Element and text location data ▸
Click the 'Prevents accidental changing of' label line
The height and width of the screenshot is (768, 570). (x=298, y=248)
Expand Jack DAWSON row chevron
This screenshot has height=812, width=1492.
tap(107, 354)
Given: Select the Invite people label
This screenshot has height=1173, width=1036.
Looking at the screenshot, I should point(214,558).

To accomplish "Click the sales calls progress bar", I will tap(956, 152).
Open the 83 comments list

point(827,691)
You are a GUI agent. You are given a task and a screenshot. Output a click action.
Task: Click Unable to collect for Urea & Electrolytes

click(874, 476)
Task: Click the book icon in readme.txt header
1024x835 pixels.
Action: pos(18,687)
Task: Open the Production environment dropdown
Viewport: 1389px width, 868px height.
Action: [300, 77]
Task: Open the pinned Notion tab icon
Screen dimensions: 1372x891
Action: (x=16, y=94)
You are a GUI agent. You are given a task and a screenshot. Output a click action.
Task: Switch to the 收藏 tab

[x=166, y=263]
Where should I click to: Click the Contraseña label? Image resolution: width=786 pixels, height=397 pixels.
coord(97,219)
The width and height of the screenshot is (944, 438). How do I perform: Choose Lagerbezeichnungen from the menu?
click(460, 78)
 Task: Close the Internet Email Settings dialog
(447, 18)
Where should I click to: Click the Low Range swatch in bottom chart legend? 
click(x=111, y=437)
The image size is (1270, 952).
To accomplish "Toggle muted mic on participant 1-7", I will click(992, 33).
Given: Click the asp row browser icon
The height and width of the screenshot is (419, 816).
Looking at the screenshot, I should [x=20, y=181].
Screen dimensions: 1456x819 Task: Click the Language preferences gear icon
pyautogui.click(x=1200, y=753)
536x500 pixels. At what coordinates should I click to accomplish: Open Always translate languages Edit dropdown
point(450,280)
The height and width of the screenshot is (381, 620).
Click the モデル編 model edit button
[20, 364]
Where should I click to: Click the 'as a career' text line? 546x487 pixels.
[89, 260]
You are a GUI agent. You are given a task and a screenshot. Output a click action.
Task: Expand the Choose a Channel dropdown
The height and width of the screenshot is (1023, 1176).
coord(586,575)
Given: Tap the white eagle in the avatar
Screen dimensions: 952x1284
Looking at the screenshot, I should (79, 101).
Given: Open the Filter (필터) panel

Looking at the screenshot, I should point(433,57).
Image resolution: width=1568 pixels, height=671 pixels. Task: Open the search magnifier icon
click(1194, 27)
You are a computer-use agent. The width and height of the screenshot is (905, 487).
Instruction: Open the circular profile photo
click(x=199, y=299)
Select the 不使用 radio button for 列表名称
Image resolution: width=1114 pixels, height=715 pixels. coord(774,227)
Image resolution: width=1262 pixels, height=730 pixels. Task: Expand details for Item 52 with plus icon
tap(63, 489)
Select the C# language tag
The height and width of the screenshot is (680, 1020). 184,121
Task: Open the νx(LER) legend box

Objective ▸ Reproduce all of the lines above word for word.

Response to the task ▸
Click the 'Prevents accidental changing of' label line
The height and width of the screenshot is (768, 570). (x=298, y=248)
Expand Jack DAWSON row chevron
This screenshot has height=812, width=1492.
tap(107, 354)
Given: Select the Invite people label
This screenshot has height=1173, width=1036.
Looking at the screenshot, I should point(214,558).

To accomplish "Click the sales calls progress bar", I will tap(956, 152).
Open the 83 comments list

point(827,691)
You are a GUI agent. You are given a task and a screenshot. Output a click action.
Task: Click Unable to collect for Urea & Electrolytes

click(874, 476)
Task: Click the book icon in readme.txt header
1024x835 pixels.
Action: pos(18,687)
Task: Open the Production environment dropdown
Viewport: 1389px width, 868px height.
Action: [300, 77]
Task: Open the pinned Notion tab icon
Screen dimensions: 1372x891
Action: (x=16, y=94)
You are a GUI agent. You are given a task and a screenshot. Output a click action.
Task: Switch to the 收藏 tab

[x=166, y=263]
Where should I click to: Click the Contraseña label? Image resolution: width=786 pixels, height=397 pixels.
coord(97,219)
The width and height of the screenshot is (944, 438). How do I perform: Choose Lagerbezeichnungen from the menu?
click(460, 78)
 Task: Close the Internet Email Settings dialog
(447, 18)
Where should I click to: Click the Low Range swatch in bottom chart legend? 
click(x=111, y=437)
The image size is (1270, 952).
To accomplish "Toggle muted mic on participant 1-7", I will click(992, 33).
Given: Click the asp row browser icon
The height and width of the screenshot is (419, 816).
Looking at the screenshot, I should [x=20, y=181].
Screen dimensions: 1456x819 Task: Click the Language preferences gear icon
pyautogui.click(x=1200, y=753)
536x500 pixels. At what coordinates should I click to accomplish: Open Always translate languages Edit dropdown
point(450,280)
The height and width of the screenshot is (381, 620).
Click the モデル編 model edit button
[20, 364]
Where should I click to: Click the 'as a career' text line? 546x487 pixels.
[89, 260]
You are a GUI agent. You are given a task and a screenshot. Output a click action.
Task: Expand the Choose a Channel dropdown
The height and width of the screenshot is (1023, 1176).
coord(586,575)
Given: Tap the white eagle in the avatar
Screen dimensions: 952x1284
Looking at the screenshot, I should (79, 101).
Given: Open the Filter (필터) panel

Looking at the screenshot, I should point(433,57).
Image resolution: width=1568 pixels, height=671 pixels. Task: Open the search magnifier icon
click(1194, 27)
You are a computer-use agent. The width and height of the screenshot is (905, 487).
Instruction: Open the circular profile photo
click(x=199, y=299)
Select the 不使用 radio button for 列表名称
Image resolution: width=1114 pixels, height=715 pixels. coord(774,227)
Image resolution: width=1262 pixels, height=730 pixels. Task: Expand details for Item 52 with plus icon
tap(63, 489)
Select the C# language tag
The height and width of the screenshot is (680, 1020). 184,121
Task: Open the νx(LER) legend box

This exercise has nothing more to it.